We left the mooring in Savusavu at 1:15 a.m. on November 12. Good weather was predicted and it was a beautiful sunrise and morning. A welcome current gave us a boost through the Somosomo Straits that afternoon as we sailed north to clear the island of Viti Levu. We were doing great until we ran into head winds and things got really black when we looked behind us; we were being “chased“ by sinister black skies containing great lightning flashes, squalls and heavy rain. Our concern was to get past all of the reefs and islands of Fiji and into open ocean waters. We finally accomplished this at 6 a.m. the following morning.

The log book reads lumpy, rolling seas, with the sails reefed down as the boat was going too fast for comfort. This was followed by beautiful sailing under a full moon, just about perfect! After 109 hours and 596 miles, we entered the lagoon at Funafuti, Tuvalu (formerly the Ellice Islands), anchored and got some much needed rest. The next morning we anchored off the wharf; it turned out that HAWKEYE was the only cruising boat in the whole of Tuvalu! It took us two days to finally get checked in. Part of this procedure was a visit to Quarantine, a small office located somewhere down the road from the wharf. John was directed to the open doors of a large warehouse where, it was thought, would be someone who could direct him. There, he discovered three shiny red wheelbarrows, each containing a corpulent employee, all fast asleep. He awoke one of them, who prodded a hefty woman into some semblance of consciousness; she pointed out a small office further down the road. Mission accomplished, John returned to the wharf, noting that the three red wheel-barrows were now arranged in a semi-circle, with the occupants playing cards.

We spent 11 days in Funafuti with a lot of time spent at the weather station looking at weather reports and getting to know the people there. This is NOT a tourist center!! There are no souvenirs to be had. We couldn’t even buy a sizable flag (it is maritime etiquette to fly the flag of the country being visited from beneath the starboard spreader).

At the one and only hotel we had a meal and watched the employees dance to their native music. The food was pretty basic and was the first time we had pandanas fruit. This is very nutritious but doesn’t have much flavor. We managed to get some bananas after asking around at several homes (no charge). One home was a bakery where the lady made bread by hand all morning long. They use coconut oil to grease the pans so the bread has a different flavor. Their monetary system is the Australian $; being pre-warned, we had obtained some before leaving Fiji. Food was expensive as everything is shipped in. A cabbage was $10AU (about $7.50 US). We were pretty well stocked up but got a few fresh things.

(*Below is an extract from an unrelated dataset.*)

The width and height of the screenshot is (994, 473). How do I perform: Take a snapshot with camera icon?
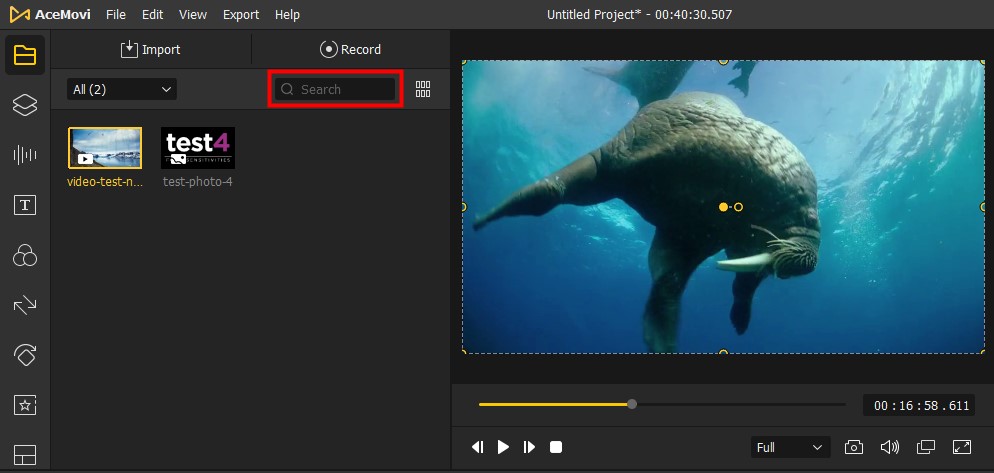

Most people in Funafuti get around by motor scooter and we rented one from the hotel for $10 AU per 24 hr period. We were able to cover the atoll from one end to the other in about 45 minutes of sightseeing but rented it for 2 days anyway. There are very few automobiles on the atoll. The US built an airstrip there during WWII and the airstrip is used for walking, riding scooters and bikes, playing games, and meeting to gossip. The airport is a very tiny building and the fire department sounds a siren whenever a plane is about to land or leave, which isn’t very often-maybe once a week. This tiny country covers less than 10 square miles of land but has a population of approximately 15,000 people of which about ½ live in Funafuti.

If you were not a believer in the effects of global warming, a trip to Tuvalu would convince you. We saw pictures in the weather station, which is right by the airstrip, of the time when they had a combination of high tides and strong winds. The water covered the air strip and up to the door of the weather station! It is predicted that in 50 years, Tuvalu will no longer be above water. Upon finishing their education, children are encouraged to go to other countries to settle as all will have to leave soon. We enjoyed our stay but were anxious to get underway as we still had a lot of ocean to cover to get us safely to the north of the cyclone area.

November 26 we departed Funafuti with the intention of going straight to Majuro, Republic of Marshall Islands (RMI). We decided to employ a professional weather service as we were approaching the convergence zones and there could be nasty weather ahead with very little warning. The weather was pretty good and we were making good time on a great course for Majuro, allowing for the westerly-setting Equatorial Current. On Dec 1 at 6:30 a.m. we received an email from Commander, our weather service, recommending we divert to Tarawa, Kiribati (pronounced Kiribass, formerly the Gilbert Islands) to avoid heavy convection i.e., bad weather, en-route to Majuro (friends heading to Majuro from Vanuatu decided to press on and ran into the nasty weather predicted, causing damage to their rig). We were quite happy to divert since we had heard good reports of Tarawa from other cruisers and it was a good excuse to visit. We now had to slow way down, to avoid arriving at the pass into Tarawa at night. This proved to be quite difficult since we had a west-setting current of 2 knots pushing us along. So, reefed way down, we sailed south, tracked south-west, and arrived at Tarawa, Kiribati on Dec 2 mid-day. We had sailed 815 miles from Tuvalu to Kiribati.

We spent a week in Tarawa seeing as much of the area as we could. The WW II tour was very interesting and very sad. During the 3-day U.S. invasion of the Japanese-held island of Tarawa in 1942, 8,000 died. Of the 5,000 Japanese defenders, only 17 survived. To this day, the beaches and reefs are home to countless rusting relics of guns, planes and ships – including live shells, bombs and bullets.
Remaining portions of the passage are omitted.